Objectives: To improve the preparedness/response of the healthcare systems/disaster management organisations and reduce healthcare burden. The EWS based on Artificial Intelligence (AI) and sensor technology for four vulnerable communities will be developed for implementation in two districts: eThekwini and Ugu districts of KZN province. An AI-based solution will give vulnerable communities, health officials and policy makers early warning/alerts that they can use to make informed decisions, thereby limiting the impact of EWE’s.

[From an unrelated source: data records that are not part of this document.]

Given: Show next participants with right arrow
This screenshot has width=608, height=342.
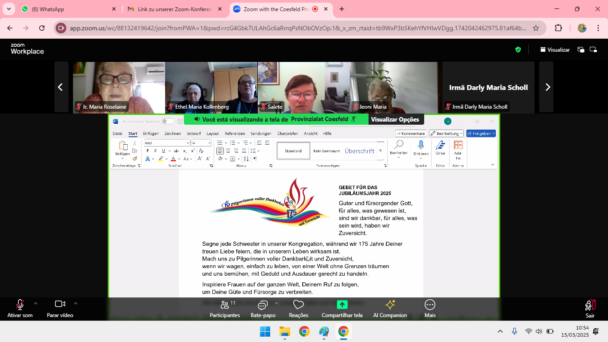Looking at the screenshot, I should (547, 87).
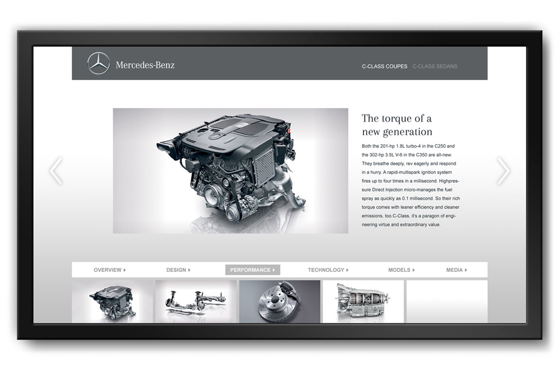Click the left carousel arrow

point(56,170)
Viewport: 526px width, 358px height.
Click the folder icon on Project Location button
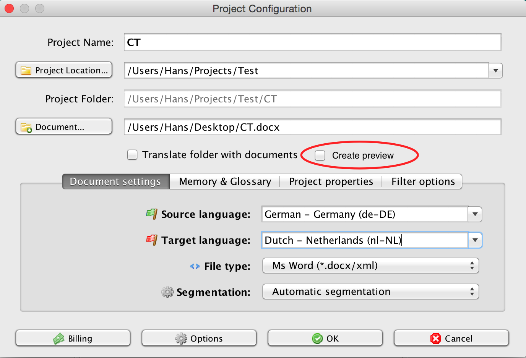[x=26, y=71]
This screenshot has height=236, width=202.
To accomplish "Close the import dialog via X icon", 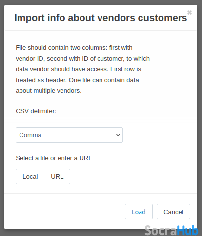I will (x=189, y=13).
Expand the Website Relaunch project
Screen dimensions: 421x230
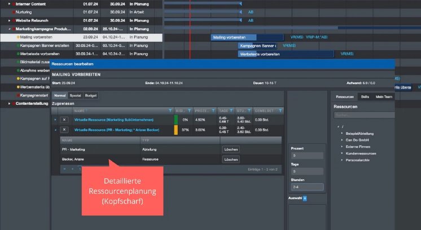(10, 20)
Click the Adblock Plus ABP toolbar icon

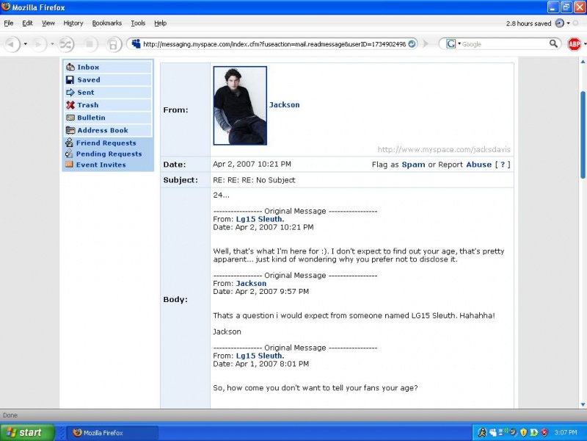tap(575, 44)
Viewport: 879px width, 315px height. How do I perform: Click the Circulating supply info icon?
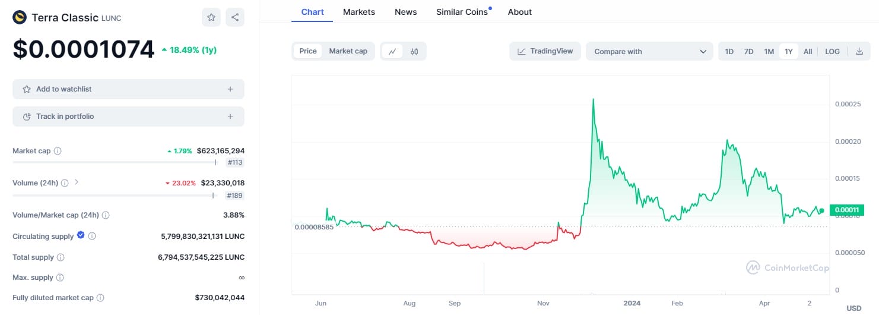[92, 237]
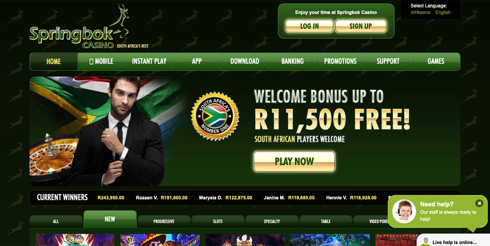Select the Table games tab
Viewport: 490px width, 246px height.
click(x=325, y=221)
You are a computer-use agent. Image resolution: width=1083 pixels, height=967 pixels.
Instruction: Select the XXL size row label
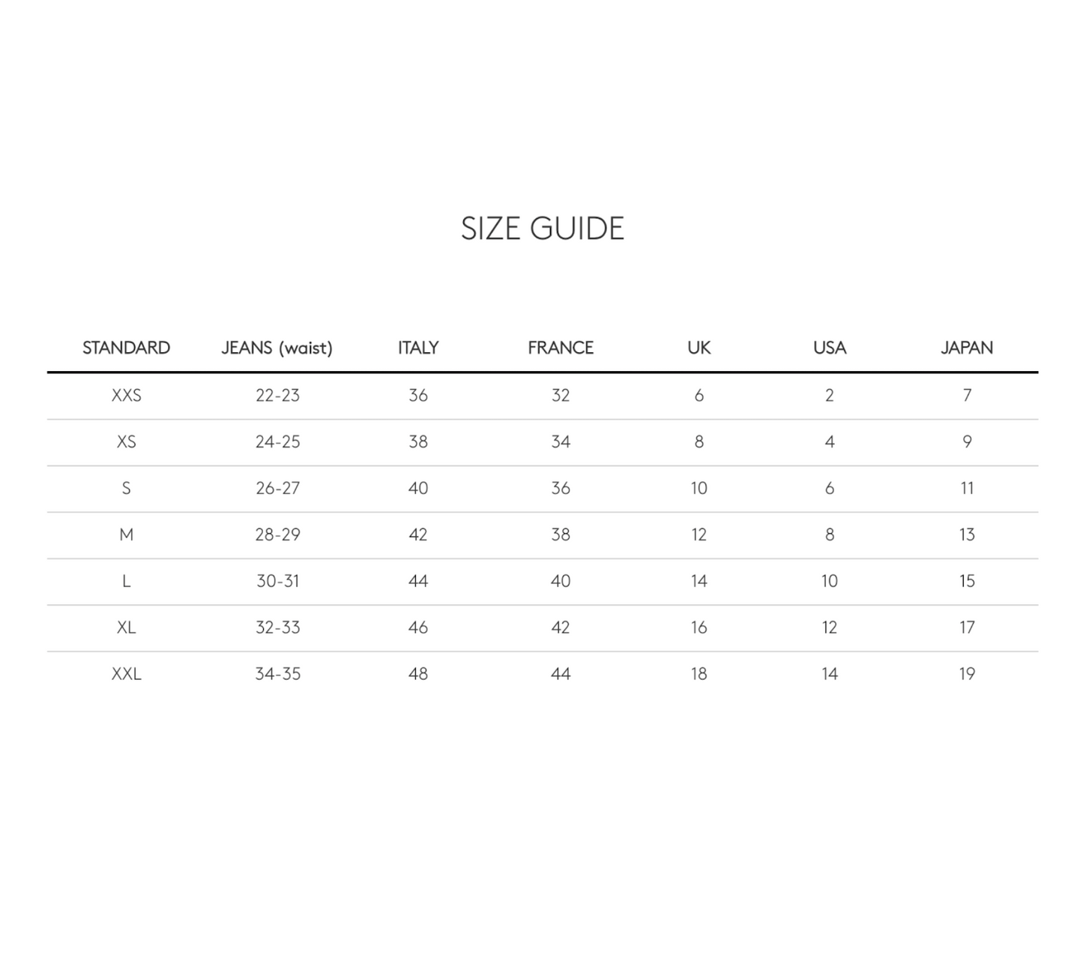point(126,674)
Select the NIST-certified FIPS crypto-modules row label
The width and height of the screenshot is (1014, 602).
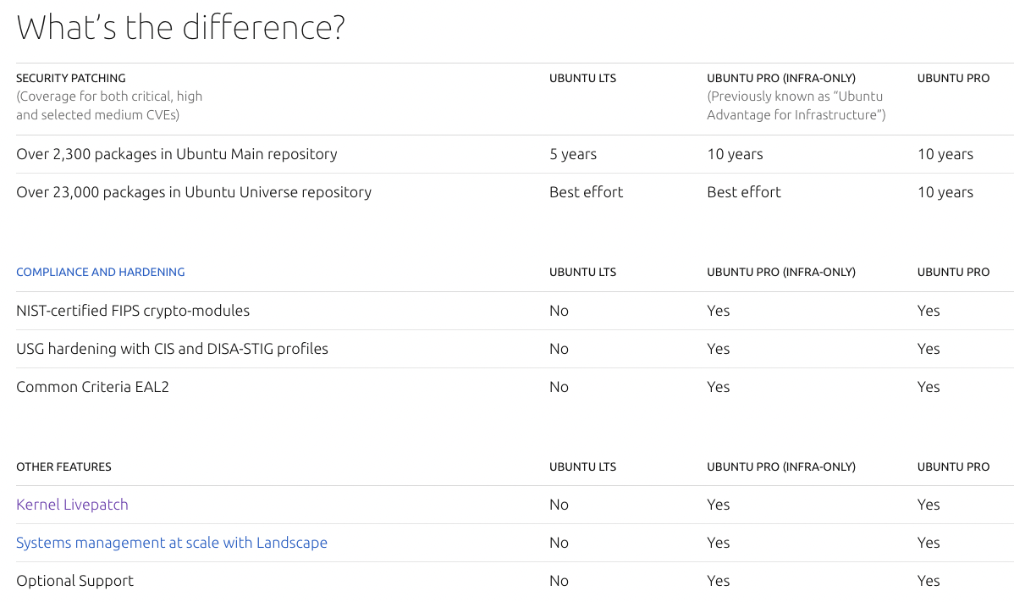133,311
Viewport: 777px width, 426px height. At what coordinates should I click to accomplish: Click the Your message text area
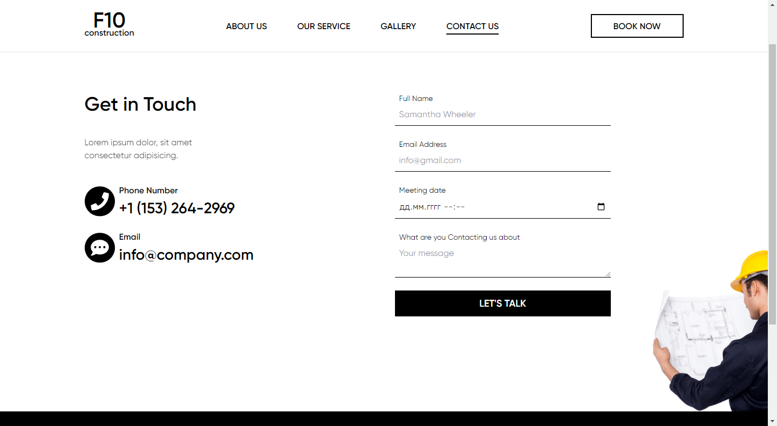pos(502,260)
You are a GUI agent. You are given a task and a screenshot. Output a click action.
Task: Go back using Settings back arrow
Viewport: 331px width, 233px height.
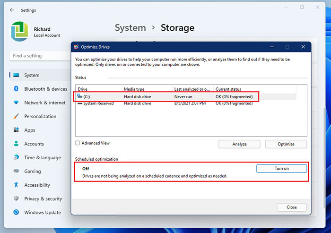click(x=11, y=10)
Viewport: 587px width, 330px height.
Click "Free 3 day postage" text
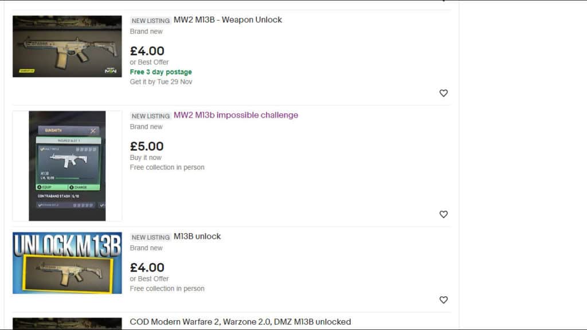click(161, 72)
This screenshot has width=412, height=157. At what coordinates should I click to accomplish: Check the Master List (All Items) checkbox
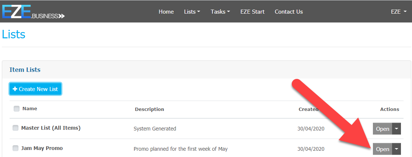point(15,128)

Approach: The study sites are eThekwini and Ugu Health Districts. The study population comprises the community and health facilities in selected sites in the two health districts one urban and one rural. This transdisciplinary project will build on prior engagement with communities/health providers (e.g., communities, professionals, policy makers) integrating a participatory, co-creation approach. An over-arching intervention development framework will guide this project with evaluation conducted via a longitudinal, mixed methods approach in four work packages (WP’s). These consist of a systematic review on the impact of climate change on disease outbreaks (WP 1), an assessment of the disease burden at primary care clinics in Ugu and eThekwini (WP 2), health needs and community experiences at the time of an extreme weather event (WP 3), an assessment of the health systems resilience in responding to an extreme weather event. WP 4 will apply an overarching Realist Evaluation and SROI approach (focus groups, interviews and questionnaires) to evaluate the efficiency, acceptability and cost effectiveness of EWS impact on health outcomes during flooding in KZN province. EWS will be conducted in (WP 4). Ethics for the project has been sought from the relevant ethical committees.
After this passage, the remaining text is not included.